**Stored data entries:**
>>>

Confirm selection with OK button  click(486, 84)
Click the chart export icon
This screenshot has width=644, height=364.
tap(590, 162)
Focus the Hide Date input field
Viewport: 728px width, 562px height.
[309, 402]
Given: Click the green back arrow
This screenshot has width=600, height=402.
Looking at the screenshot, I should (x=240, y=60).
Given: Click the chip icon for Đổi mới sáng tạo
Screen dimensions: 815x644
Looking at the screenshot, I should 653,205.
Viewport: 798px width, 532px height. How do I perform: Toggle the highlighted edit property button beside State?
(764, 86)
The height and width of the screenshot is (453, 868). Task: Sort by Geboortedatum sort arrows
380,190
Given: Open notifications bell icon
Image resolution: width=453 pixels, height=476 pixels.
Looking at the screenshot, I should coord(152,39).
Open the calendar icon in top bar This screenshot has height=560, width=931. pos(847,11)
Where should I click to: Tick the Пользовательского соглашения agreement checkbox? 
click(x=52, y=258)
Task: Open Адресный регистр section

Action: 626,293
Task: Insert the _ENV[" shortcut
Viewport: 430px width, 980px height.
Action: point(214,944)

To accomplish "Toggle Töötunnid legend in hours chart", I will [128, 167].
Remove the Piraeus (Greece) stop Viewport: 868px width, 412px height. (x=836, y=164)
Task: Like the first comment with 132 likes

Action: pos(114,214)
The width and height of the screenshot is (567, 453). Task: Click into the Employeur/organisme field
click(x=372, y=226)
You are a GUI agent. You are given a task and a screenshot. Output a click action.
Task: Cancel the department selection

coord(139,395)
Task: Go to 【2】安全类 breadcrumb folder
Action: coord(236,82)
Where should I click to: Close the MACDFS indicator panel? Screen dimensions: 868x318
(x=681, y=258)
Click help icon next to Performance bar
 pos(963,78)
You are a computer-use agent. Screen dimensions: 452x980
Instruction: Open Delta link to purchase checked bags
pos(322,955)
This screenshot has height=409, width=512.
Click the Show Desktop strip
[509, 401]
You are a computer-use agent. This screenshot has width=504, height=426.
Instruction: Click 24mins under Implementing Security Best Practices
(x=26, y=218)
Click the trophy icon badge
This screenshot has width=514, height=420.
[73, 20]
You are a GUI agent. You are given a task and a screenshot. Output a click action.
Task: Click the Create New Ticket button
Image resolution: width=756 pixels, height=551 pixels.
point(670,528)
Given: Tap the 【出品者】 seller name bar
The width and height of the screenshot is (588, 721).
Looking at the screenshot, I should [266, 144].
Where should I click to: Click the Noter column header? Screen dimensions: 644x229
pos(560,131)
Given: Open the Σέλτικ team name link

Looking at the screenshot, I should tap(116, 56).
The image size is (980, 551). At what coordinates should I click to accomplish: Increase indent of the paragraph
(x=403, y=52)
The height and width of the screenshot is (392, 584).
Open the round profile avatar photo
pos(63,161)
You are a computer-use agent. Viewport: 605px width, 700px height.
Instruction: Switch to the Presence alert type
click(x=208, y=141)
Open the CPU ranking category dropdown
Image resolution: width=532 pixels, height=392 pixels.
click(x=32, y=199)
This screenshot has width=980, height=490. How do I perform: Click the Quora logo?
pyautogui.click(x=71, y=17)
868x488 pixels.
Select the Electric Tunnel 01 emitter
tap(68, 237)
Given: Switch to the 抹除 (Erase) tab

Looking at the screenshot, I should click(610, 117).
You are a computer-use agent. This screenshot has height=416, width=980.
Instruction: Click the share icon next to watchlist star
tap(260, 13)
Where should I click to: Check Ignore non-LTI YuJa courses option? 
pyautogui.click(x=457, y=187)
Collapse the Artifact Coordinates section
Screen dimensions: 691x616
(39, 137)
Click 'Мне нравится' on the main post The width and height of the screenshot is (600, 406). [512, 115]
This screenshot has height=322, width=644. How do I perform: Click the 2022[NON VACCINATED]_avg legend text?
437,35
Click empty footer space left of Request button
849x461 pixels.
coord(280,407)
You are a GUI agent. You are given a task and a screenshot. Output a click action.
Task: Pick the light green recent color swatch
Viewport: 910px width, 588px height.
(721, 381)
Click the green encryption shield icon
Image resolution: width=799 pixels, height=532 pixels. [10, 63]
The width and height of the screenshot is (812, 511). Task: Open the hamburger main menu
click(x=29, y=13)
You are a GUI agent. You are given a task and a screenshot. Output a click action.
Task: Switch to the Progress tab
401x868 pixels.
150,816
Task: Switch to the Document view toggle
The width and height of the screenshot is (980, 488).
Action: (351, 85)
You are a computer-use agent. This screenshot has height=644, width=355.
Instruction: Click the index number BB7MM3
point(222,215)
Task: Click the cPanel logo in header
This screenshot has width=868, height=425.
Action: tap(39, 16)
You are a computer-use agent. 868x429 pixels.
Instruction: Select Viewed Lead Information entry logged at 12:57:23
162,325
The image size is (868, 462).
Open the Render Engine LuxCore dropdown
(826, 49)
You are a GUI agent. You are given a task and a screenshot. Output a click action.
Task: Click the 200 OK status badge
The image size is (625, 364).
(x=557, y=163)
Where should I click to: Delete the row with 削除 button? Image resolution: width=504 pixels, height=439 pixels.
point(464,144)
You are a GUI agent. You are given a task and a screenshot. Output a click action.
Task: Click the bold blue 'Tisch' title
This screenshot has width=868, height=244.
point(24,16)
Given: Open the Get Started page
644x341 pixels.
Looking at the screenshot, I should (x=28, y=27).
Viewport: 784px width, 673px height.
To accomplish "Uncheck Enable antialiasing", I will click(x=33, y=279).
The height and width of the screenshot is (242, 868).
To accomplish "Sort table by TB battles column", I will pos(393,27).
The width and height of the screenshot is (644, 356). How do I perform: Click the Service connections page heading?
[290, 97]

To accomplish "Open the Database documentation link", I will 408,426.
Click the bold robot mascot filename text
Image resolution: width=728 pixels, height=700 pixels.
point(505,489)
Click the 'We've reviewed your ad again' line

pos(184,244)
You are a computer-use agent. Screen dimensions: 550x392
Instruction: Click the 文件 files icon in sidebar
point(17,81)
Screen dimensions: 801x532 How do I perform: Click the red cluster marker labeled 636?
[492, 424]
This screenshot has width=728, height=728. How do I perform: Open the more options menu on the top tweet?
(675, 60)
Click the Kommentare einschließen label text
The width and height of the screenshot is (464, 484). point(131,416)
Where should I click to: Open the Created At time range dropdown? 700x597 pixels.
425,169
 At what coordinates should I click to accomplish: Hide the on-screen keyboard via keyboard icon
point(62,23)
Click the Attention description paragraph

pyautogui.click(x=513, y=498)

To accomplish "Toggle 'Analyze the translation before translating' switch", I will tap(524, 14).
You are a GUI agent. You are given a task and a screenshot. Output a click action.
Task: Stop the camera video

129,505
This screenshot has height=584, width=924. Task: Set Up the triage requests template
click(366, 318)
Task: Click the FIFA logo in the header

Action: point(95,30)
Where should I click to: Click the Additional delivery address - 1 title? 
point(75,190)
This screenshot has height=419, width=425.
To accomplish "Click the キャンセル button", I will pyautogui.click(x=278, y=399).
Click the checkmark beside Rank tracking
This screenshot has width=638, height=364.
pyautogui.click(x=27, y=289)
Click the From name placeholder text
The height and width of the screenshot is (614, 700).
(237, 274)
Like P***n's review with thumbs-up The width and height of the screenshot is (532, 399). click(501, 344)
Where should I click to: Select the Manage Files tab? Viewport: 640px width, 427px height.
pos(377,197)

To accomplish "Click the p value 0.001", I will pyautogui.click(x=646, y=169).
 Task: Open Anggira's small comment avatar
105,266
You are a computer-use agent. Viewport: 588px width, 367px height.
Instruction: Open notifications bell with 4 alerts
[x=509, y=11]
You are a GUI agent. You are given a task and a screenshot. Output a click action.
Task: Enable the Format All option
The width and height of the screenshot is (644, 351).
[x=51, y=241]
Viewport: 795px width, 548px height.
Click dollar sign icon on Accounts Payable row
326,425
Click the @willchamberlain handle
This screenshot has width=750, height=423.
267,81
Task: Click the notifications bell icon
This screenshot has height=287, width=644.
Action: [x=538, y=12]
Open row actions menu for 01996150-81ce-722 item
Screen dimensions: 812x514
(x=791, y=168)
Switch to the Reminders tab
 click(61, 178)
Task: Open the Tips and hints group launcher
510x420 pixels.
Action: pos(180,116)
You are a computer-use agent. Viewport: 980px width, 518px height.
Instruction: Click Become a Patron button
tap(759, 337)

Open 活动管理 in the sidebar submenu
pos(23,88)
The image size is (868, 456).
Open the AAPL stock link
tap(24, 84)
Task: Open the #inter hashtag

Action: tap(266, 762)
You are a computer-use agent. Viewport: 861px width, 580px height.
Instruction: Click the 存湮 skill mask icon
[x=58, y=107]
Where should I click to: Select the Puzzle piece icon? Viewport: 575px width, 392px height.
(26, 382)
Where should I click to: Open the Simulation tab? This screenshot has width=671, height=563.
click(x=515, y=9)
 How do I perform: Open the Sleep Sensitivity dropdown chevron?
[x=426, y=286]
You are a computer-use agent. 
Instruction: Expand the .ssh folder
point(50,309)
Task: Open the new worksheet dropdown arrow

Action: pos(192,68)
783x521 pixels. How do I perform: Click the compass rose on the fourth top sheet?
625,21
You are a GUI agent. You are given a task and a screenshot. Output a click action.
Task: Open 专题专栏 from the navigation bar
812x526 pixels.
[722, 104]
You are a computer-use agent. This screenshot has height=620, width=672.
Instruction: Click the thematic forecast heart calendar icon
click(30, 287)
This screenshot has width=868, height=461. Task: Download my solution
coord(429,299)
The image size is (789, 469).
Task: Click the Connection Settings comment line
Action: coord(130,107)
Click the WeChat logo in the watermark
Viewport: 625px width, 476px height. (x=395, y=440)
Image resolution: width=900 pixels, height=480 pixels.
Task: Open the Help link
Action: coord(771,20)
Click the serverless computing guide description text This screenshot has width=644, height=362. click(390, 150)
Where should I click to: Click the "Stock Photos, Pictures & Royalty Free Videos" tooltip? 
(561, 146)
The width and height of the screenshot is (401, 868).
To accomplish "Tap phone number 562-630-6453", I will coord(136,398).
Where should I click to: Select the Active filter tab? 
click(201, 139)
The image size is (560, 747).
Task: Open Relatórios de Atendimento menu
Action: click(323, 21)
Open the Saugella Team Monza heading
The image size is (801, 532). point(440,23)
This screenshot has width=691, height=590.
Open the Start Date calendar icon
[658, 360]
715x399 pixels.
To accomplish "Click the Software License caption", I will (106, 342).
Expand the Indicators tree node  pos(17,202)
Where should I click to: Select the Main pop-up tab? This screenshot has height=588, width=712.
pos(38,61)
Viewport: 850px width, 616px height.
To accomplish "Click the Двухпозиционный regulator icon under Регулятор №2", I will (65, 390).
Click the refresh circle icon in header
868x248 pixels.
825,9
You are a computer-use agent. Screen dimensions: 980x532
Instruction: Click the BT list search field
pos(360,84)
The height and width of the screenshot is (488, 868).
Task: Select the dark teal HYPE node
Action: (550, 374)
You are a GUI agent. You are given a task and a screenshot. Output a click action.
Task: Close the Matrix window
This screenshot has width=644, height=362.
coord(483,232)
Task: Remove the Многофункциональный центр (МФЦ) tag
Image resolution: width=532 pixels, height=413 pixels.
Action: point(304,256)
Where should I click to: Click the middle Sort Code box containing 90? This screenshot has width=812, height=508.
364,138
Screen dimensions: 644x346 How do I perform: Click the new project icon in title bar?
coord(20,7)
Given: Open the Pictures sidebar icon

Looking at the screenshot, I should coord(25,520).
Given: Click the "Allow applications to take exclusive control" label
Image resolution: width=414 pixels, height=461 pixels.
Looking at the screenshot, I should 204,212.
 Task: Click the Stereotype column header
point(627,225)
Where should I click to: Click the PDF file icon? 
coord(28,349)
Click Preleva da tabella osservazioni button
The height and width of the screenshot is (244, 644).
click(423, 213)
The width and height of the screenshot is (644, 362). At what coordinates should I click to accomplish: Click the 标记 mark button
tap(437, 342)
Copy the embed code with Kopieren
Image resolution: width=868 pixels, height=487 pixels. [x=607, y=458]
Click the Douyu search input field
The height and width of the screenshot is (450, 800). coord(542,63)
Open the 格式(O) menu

<<<

**WHAT THE EXERCISE ASKS:** Look through the entries above and report each line where the string "Remove" occurs.

**TASK ANSWER:**
Remove the Piraeus (Greece) stop Viewport: 868px width, 412px height. (x=836, y=164)
Task: Remove the Многофункциональный центр (МФЦ) tag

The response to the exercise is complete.